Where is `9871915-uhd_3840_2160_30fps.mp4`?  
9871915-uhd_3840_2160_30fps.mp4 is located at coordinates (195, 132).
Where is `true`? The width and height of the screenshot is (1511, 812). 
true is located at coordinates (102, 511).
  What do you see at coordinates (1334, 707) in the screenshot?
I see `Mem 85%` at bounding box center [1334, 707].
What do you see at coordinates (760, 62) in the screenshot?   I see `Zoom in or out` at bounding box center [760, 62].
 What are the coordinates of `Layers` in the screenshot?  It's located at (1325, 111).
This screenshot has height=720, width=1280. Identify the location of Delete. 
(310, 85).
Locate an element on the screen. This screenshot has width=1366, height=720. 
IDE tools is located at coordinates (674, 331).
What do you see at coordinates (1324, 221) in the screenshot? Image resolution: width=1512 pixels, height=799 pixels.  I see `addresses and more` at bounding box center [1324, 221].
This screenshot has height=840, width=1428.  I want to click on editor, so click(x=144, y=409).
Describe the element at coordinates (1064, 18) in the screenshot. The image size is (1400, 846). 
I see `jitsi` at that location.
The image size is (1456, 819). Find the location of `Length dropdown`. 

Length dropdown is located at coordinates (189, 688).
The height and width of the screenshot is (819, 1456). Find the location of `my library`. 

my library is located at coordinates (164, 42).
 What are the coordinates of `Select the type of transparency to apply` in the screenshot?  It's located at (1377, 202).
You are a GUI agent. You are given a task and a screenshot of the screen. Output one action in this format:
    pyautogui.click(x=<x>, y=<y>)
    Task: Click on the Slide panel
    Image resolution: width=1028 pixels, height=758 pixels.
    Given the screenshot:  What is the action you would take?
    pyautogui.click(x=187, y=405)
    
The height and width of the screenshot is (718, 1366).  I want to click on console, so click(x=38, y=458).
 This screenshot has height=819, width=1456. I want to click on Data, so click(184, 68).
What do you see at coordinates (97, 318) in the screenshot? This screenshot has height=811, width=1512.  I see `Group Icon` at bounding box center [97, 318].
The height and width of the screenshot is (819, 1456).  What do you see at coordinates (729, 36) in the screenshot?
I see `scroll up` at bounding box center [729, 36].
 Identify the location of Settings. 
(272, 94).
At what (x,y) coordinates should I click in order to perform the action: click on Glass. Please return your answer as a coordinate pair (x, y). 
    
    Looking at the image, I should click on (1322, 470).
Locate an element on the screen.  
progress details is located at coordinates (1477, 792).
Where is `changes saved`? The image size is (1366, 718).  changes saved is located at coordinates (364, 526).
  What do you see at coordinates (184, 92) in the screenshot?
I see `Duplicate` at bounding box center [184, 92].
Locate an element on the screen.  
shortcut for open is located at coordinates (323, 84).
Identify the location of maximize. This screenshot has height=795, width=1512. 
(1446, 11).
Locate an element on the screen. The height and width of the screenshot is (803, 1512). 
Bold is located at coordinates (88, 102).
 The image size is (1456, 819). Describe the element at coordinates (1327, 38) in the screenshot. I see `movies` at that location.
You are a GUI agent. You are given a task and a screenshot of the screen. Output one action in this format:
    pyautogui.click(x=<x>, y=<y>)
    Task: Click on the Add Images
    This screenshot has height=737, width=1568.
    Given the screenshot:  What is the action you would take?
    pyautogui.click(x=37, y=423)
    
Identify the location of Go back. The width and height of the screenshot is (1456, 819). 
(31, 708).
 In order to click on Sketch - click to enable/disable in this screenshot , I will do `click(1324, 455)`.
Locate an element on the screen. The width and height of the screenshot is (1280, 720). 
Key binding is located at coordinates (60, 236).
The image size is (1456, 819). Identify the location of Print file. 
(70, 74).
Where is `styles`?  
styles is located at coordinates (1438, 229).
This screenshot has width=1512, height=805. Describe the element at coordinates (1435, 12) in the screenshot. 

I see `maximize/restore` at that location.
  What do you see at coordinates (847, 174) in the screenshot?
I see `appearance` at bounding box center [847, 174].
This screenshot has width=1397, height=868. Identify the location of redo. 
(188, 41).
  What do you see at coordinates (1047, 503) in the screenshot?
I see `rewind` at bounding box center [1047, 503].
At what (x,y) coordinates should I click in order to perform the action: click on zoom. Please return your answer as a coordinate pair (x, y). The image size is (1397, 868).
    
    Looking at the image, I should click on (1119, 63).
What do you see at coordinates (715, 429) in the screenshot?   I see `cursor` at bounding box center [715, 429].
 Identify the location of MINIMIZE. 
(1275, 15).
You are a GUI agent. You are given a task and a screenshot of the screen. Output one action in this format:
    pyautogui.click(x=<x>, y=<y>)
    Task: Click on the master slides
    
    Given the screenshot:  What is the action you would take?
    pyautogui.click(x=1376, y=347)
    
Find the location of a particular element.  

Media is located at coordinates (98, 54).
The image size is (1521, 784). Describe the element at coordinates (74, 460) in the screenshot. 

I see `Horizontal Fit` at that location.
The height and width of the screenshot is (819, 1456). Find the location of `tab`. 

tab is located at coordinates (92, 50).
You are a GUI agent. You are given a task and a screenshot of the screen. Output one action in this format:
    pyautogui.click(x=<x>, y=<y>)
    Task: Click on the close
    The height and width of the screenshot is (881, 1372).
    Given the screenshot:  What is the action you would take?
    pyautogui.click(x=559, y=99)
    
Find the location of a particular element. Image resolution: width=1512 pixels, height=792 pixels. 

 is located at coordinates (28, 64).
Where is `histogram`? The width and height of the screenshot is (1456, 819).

| Exercise aim |
Convert the listing above into a JSON list of strings, with one string for each line and blank lines omitted.

| Answer to the problem |
[
  "Where is `9871915-uhd_3840_2160_30fps.mp4`?  ",
  "9871915-uhd_3840_2160_30fps.mp4 is located at coordinates (195, 132).",
  "Where is `true`? The width and height of the screenshot is (1511, 812). ",
  "true is located at coordinates (102, 511).",
  "  What do you see at coordinates (1334, 707) in the screenshot?",
  "I see `Mem 85%` at bounding box center [1334, 707].",
  "What do you see at coordinates (760, 62) in the screenshot?   I see `Zoom in or out` at bounding box center [760, 62].",
  " What are the coordinates of `Layers` in the screenshot?  It's located at (1325, 111).",
  "This screenshot has height=720, width=1280. Identify the location of Delete. ",
  "(310, 85).",
  "Locate an element on the screen. This screenshot has width=1366, height=720. ",
  "IDE tools is located at coordinates (674, 331).",
  "What do you see at coordinates (1324, 221) in the screenshot? Image resolution: width=1512 pixels, height=799 pixels.  I see `addresses and more` at bounding box center [1324, 221].",
  "This screenshot has height=840, width=1428.  I want to click on editor, so click(x=144, y=409).",
  "Describe the element at coordinates (1064, 18) in the screenshot. The image size is (1400, 846). ",
  "I see `jitsi` at that location.",
  "The image size is (1456, 819). Find the location of `Length dropdown`. ",
  "Length dropdown is located at coordinates (189, 688).",
  "The height and width of the screenshot is (819, 1456). Find the location of `my library`. ",
  "my library is located at coordinates (164, 42).",
  " What are the coordinates of `Select the type of transparency to apply` in the screenshot?  It's located at (1377, 202).",
  "You are a GUI agent. You are given a task and a screenshot of the screen. Output one action in this format:",
  "    pyautogui.click(x=<x>, y=<y>)",
  "    Task: Click on the Slide panel",
  "    Image resolution: width=1028 pixels, height=758 pixels.",
  "    Given the screenshot:  What is the action you would take?",
  "    pyautogui.click(x=187, y=405)",
  "The height and width of the screenshot is (718, 1366).  I want to click on console, so click(x=38, y=458).",
  " This screenshot has height=819, width=1456. I want to click on Data, so click(184, 68).",
  "What do you see at coordinates (97, 318) in the screenshot? This screenshot has height=811, width=1512.  I see `Group Icon` at bounding box center [97, 318].",
  "The height and width of the screenshot is (819, 1456).  What do you see at coordinates (729, 36) in the screenshot?",
  "I see `scroll up` at bounding box center [729, 36].",
  " Identify the location of Settings. ",
  "(272, 94).",
  "At what (x,y) coordinates should I click in order to perform the action: click on Glass. Please return your answer as a coordinate pair (x, y). ",
  "    Looking at the image, I should click on (1322, 470).",
  "Locate an element on the screen.  ",
  "progress details is located at coordinates (1477, 792).",
  "Where is `changes saved`? The image size is (1366, 718).  changes saved is located at coordinates (364, 526).",
  "  What do you see at coordinates (184, 92) in the screenshot?",
  "I see `Duplicate` at bounding box center [184, 92].",
  "Locate an element on the screen.  ",
  "shortcut for open is located at coordinates (323, 84).",
  "Identify the location of maximize. This screenshot has height=795, width=1512. ",
  "(1446, 11).",
  "Locate an element on the screen. The height and width of the screenshot is (803, 1512). ",
  "Bold is located at coordinates (88, 102).",
  " The image size is (1456, 819). Describe the element at coordinates (1327, 38) in the screenshot. I see `movies` at that location.",
  "You are a GUI agent. You are given a task and a screenshot of the screen. Output one action in this format:",
  "    pyautogui.click(x=<x>, y=<y>)",
  "    Task: Click on the Add Images",
  "    This screenshot has height=737, width=1568.",
  "    Given the screenshot:  What is the action you would take?",
  "    pyautogui.click(x=37, y=423)",
  "Identify the location of Go back. The width and height of the screenshot is (1456, 819). ",
  "(31, 708).",
  " In order to click on Sketch - click to enable/disable in this screenshot , I will do `click(1324, 455)`.",
  "Locate an element on the screen. The width and height of the screenshot is (1280, 720). ",
  "Key binding is located at coordinates (60, 236).",
  "The image size is (1456, 819). Identify the location of Print file. ",
  "(70, 74).",
  "Where is `styles`?  ",
  "styles is located at coordinates (1438, 229).",
  "This screenshot has width=1512, height=805. Describe the element at coordinates (1435, 12) in the screenshot. ",
  "I see `maximize/restore` at that location.",
  "  What do you see at coordinates (847, 174) in the screenshot?",
  "I see `appearance` at bounding box center [847, 174].",
  "This screenshot has width=1397, height=868. Identify the location of redo. ",
  "(188, 41).",
  "  What do you see at coordinates (1047, 503) in the screenshot?",
  "I see `rewind` at bounding box center [1047, 503].",
  "At what (x,y) coordinates should I click in order to perform the action: click on zoom. Please return your answer as a coordinate pair (x, y). The image size is (1397, 868).",
  "    Looking at the image, I should click on (1119, 63).",
  "What do you see at coordinates (715, 429) in the screenshot?   I see `cursor` at bounding box center [715, 429].",
  " Identify the location of MINIMIZE. ",
  "(1275, 15).",
  "You are a GUI agent. You are given a task and a screenshot of the screen. Output one action in this format:",
  "    pyautogui.click(x=<x>, y=<y>)",
  "    Task: Click on the master slides",
  "    Given the screenshot:  What is the action you would take?",
  "    pyautogui.click(x=1376, y=347)",
  "Find the location of a particular element.  ",
  "Media is located at coordinates (98, 54).",
  "The image size is (1521, 784). Describe the element at coordinates (74, 460) in the screenshot. ",
  "I see `Horizontal Fit` at that location.",
  "The height and width of the screenshot is (819, 1456). Find the location of `tab`. ",
  "tab is located at coordinates (92, 50).",
  "You are a GUI agent. You are given a task and a screenshot of the screen. Output one action in this format:",
  "    pyautogui.click(x=<x>, y=<y>)",
  "    Task: Click on the close",
  "    The height and width of the screenshot is (881, 1372).",
  "    Given the screenshot:  What is the action you would take?",
  "    pyautogui.click(x=559, y=99)",
  "Find the location of a particular element. Image resolution: width=1512 pixels, height=792 pixels. ",
  " is located at coordinates (28, 64).",
  "Where is `histogram`? The width and height of the screenshot is (1456, 819)."
]